3En la circonstance, en un mot, il faut passer par l'« histoire des idées » pour rejoindre la vérité des faits historiques. Cela requiert de désenclaver l'histoire intellectuelle ; cela demande symétriquement d'ouvrir l'histoire générale. Il s'agit, d'un côté, de mettre le travail de l'idée dans son contexte (qui n'a rien à voir avec l'étroitesse mutilante du « contexte de discours » où Quentin Skinner entend se tenir). Mais cela, de l'autre côté, afin d'éclairer le contexte, afin d'obtenir des informations historiques que le travail et le mouvement de l'idée sont seuls à pouvoir délivrer.

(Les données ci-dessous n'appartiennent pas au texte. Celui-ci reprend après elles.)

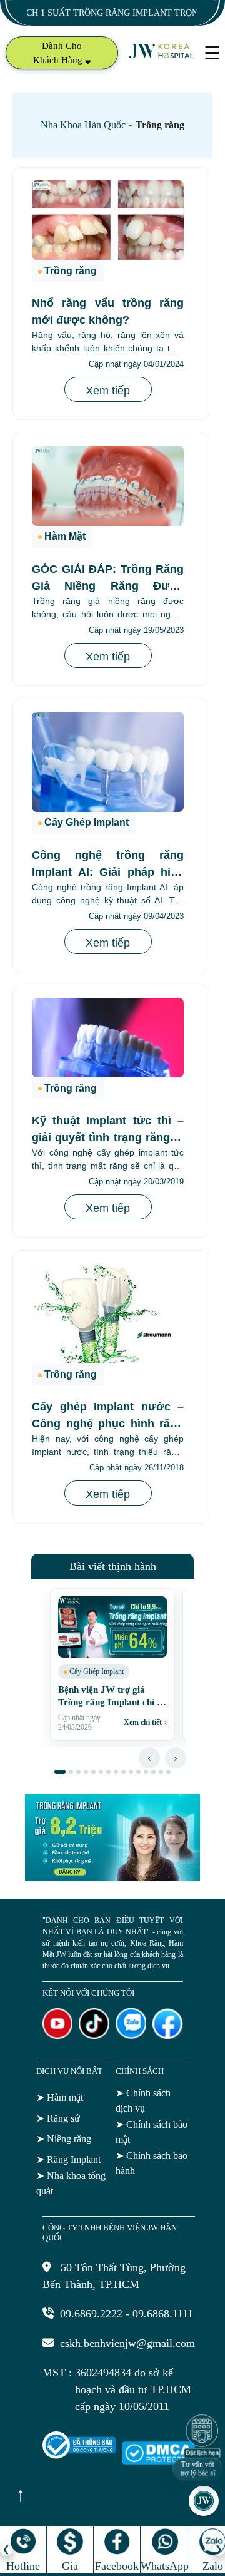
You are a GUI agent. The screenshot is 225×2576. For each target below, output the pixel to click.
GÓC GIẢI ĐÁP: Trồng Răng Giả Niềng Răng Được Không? (108, 586)
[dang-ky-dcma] (158, 2461)
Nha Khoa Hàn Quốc (83, 125)
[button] (60, 1772)
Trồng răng (70, 270)
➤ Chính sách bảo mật (152, 2132)
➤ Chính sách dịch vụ (143, 2100)
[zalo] (131, 2035)
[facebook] (167, 2035)
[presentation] (149, 1757)
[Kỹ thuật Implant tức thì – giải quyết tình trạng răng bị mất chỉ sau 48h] (108, 1037)
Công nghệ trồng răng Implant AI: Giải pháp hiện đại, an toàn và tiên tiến (108, 872)
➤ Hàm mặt (59, 2097)
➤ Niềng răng (63, 2138)
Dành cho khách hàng (59, 53)
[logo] (161, 57)
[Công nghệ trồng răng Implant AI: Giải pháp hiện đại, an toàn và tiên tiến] (108, 762)
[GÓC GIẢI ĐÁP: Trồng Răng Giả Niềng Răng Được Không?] (108, 485)
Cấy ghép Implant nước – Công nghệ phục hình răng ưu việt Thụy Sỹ (108, 1423)
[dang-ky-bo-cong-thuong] (79, 2455)
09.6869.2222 (91, 2313)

4Le cas de figure est particulier, sans doute, mais je crois qu'il n'est pas sans exemplarité, au moins dans le domaine de l'histoire politique moderne. Nous avons à apprendre à lire historiquement les œuvres, grandes et petites ; nous avons à apprendre à mesurer leurs enjeux en regard de l'histoire politique où elles sont prises – pas l'histoire superficielle des péripéties de la politique, l'histoire profonde des formes politiques. Loin de les dissoudre dans l'insignifiance du flux événementiel, l'opération leur confère un surcroît de relief. Dans l'autre sens, nous avons à apprendre à lire l'histoire à la lumière des œuvres et à la lumière du langage que parlent les acteurs de l'histoire. Mots et discours recèlent des enseignements qui ne se trouvent pas ailleurs ; ils donnent à voir des dimensions de l'effectuation historique qu'aucune autre donnée positive ne nous ferait directement subodorer. La connaissance du passé, depuis qu'elle se veut science, n'avance et ne bouge que par l'élargissement de ses sources documentaires et le renouvellement corrélatif des façons de les interroger. S'agissant de la politique à l'époque moderne, nous avons de la sorte sous la main de considérables archives jusqu'à présent inexploitées, non parce qu'elles étaient reléguées dans un dépôt inaccessible, mais parce que nous ne savions pas les traiter comme telles. Le problème est de les inventer comme archives, en trouvant les bonnes manières de les faire parler.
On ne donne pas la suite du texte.